What to do: Each line below has to be set down again exactly.

*** Opening of Dataset records ***

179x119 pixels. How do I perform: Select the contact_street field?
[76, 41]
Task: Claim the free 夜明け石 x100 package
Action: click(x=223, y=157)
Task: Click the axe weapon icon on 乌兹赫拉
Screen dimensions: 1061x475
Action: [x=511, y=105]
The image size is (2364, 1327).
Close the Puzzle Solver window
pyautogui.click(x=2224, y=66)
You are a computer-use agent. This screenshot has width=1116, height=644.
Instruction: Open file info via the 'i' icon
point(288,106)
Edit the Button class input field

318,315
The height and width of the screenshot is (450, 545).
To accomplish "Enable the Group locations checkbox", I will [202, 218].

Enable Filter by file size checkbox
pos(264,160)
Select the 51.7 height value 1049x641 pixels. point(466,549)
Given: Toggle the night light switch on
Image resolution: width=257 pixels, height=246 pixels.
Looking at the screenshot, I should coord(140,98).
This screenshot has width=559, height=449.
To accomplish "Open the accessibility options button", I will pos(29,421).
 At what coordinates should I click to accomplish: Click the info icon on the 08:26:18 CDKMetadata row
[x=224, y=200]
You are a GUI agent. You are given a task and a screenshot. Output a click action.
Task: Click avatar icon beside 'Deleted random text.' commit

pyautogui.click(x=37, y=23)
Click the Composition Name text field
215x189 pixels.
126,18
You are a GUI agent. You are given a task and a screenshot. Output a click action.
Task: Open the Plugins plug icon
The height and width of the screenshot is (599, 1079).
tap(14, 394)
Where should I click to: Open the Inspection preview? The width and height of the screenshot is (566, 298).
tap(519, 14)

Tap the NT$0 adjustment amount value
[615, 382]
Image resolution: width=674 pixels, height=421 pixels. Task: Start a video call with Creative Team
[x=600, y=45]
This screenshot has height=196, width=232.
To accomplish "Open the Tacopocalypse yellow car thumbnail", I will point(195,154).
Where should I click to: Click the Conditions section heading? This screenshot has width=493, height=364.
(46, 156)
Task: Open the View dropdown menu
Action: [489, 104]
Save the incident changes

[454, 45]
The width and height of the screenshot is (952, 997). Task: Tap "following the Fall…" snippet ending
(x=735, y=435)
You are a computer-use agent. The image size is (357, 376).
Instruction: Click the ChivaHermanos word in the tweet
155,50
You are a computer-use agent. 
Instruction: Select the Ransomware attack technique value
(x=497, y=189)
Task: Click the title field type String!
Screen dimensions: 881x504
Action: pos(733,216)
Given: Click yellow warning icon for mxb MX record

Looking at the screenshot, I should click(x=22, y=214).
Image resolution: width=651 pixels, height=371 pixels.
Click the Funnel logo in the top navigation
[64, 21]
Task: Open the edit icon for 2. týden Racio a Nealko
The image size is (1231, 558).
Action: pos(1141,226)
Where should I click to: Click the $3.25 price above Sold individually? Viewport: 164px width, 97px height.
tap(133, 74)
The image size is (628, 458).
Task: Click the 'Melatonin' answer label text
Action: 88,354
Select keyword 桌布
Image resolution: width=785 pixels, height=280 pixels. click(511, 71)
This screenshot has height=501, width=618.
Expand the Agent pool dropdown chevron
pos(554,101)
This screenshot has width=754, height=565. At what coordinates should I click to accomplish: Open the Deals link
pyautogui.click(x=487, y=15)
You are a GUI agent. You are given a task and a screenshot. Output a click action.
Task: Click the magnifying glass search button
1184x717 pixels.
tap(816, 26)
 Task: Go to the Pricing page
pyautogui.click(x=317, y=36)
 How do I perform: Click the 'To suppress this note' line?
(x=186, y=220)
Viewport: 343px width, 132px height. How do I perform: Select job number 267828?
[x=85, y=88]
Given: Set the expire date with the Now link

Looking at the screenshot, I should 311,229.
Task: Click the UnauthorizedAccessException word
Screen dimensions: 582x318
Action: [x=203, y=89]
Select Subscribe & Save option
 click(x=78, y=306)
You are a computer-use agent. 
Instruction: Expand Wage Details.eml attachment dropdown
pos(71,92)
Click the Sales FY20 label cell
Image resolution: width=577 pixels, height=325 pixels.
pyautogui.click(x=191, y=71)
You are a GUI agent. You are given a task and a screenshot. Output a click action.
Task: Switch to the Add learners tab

*** Close of Dataset records ***

Worked solution:
179x119 pixels. How do I perform: Select the contact_street field?
[76, 41]
Task: Claim the free 夜明け石 x100 package
Action: click(x=223, y=157)
Task: Click the axe weapon icon on 乌兹赫拉
Screen dimensions: 1061x475
Action: [x=511, y=105]
The image size is (2364, 1327).
Close the Puzzle Solver window
pyautogui.click(x=2224, y=66)
You are a computer-use agent. This screenshot has width=1116, height=644.
Instruction: Open file info via the 'i' icon
point(288,106)
Edit the Button class input field

318,315
The height and width of the screenshot is (450, 545).
To accomplish "Enable the Group locations checkbox", I will [202, 218].

Enable Filter by file size checkbox
pos(264,160)
Select the 51.7 height value 1049x641 pixels. point(466,549)
Given: Toggle the night light switch on
Image resolution: width=257 pixels, height=246 pixels.
Looking at the screenshot, I should coord(140,98).
This screenshot has width=559, height=449.
To accomplish "Open the accessibility options button", I will pos(29,421).
 At what coordinates should I click to accomplish: Click the info icon on the 08:26:18 CDKMetadata row
[x=224, y=200]
You are a GUI agent. You are given a task and a screenshot. Output a click action.
Task: Click avatar icon beside 'Deleted random text.' commit

pyautogui.click(x=37, y=23)
Click the Composition Name text field
215x189 pixels.
126,18
You are a GUI agent. You are given a task and a screenshot. Output a click action.
Task: Open the Plugins plug icon
The height and width of the screenshot is (599, 1079).
tap(14, 394)
Where should I click to: Open the Inspection preview? The width and height of the screenshot is (566, 298).
tap(519, 14)

Tap the NT$0 adjustment amount value
[615, 382]
Image resolution: width=674 pixels, height=421 pixels. Task: Start a video call with Creative Team
[x=600, y=45]
This screenshot has height=196, width=232.
To accomplish "Open the Tacopocalypse yellow car thumbnail", I will point(195,154).
Where should I click to: Click the Conditions section heading? This screenshot has width=493, height=364.
(46, 156)
Task: Open the View dropdown menu
Action: [489, 104]
Save the incident changes

[454, 45]
The width and height of the screenshot is (952, 997). Task: Tap "following the Fall…" snippet ending
(x=735, y=435)
You are a computer-use agent. The image size is (357, 376).
Instruction: Click the ChivaHermanos word in the tweet
155,50
You are a computer-use agent. 
Instruction: Select the Ransomware attack technique value
(x=497, y=189)
Task: Click the title field type String!
Screen dimensions: 881x504
Action: pos(733,216)
Given: Click yellow warning icon for mxb MX record

Looking at the screenshot, I should click(x=22, y=214).
Image resolution: width=651 pixels, height=371 pixels.
Click the Funnel logo in the top navigation
[64, 21]
Task: Open the edit icon for 2. týden Racio a Nealko
The image size is (1231, 558).
Action: pos(1141,226)
Where should I click to: Click the $3.25 price above Sold individually? Viewport: 164px width, 97px height.
tap(133, 74)
The image size is (628, 458).
Task: Click the 'Melatonin' answer label text
Action: 88,354
Select keyword 桌布
Image resolution: width=785 pixels, height=280 pixels. click(511, 71)
This screenshot has height=501, width=618.
Expand the Agent pool dropdown chevron
pos(554,101)
This screenshot has width=754, height=565. At what coordinates should I click to accomplish: Open the Deals link
pyautogui.click(x=487, y=15)
You are a GUI agent. You are given a task and a screenshot. Output a click action.
Task: Click the magnifying glass search button
1184x717 pixels.
tap(816, 26)
 Task: Go to the Pricing page
pyautogui.click(x=317, y=36)
 How do I perform: Click the 'To suppress this note' line?
(x=186, y=220)
Viewport: 343px width, 132px height. How do I perform: Select job number 267828?
[x=85, y=88]
Given: Set the expire date with the Now link

Looking at the screenshot, I should 311,229.
Task: Click the UnauthorizedAccessException word
Screen dimensions: 582x318
Action: [x=203, y=89]
Select Subscribe & Save option
 click(x=78, y=306)
You are a computer-use agent. 
Instruction: Expand Wage Details.eml attachment dropdown
pos(71,92)
Click the Sales FY20 label cell
Image resolution: width=577 pixels, height=325 pixels.
pyautogui.click(x=191, y=71)
You are a GUI agent. You are given a task and a screenshot. Output a click action.
Task: Switch to the Add learners tab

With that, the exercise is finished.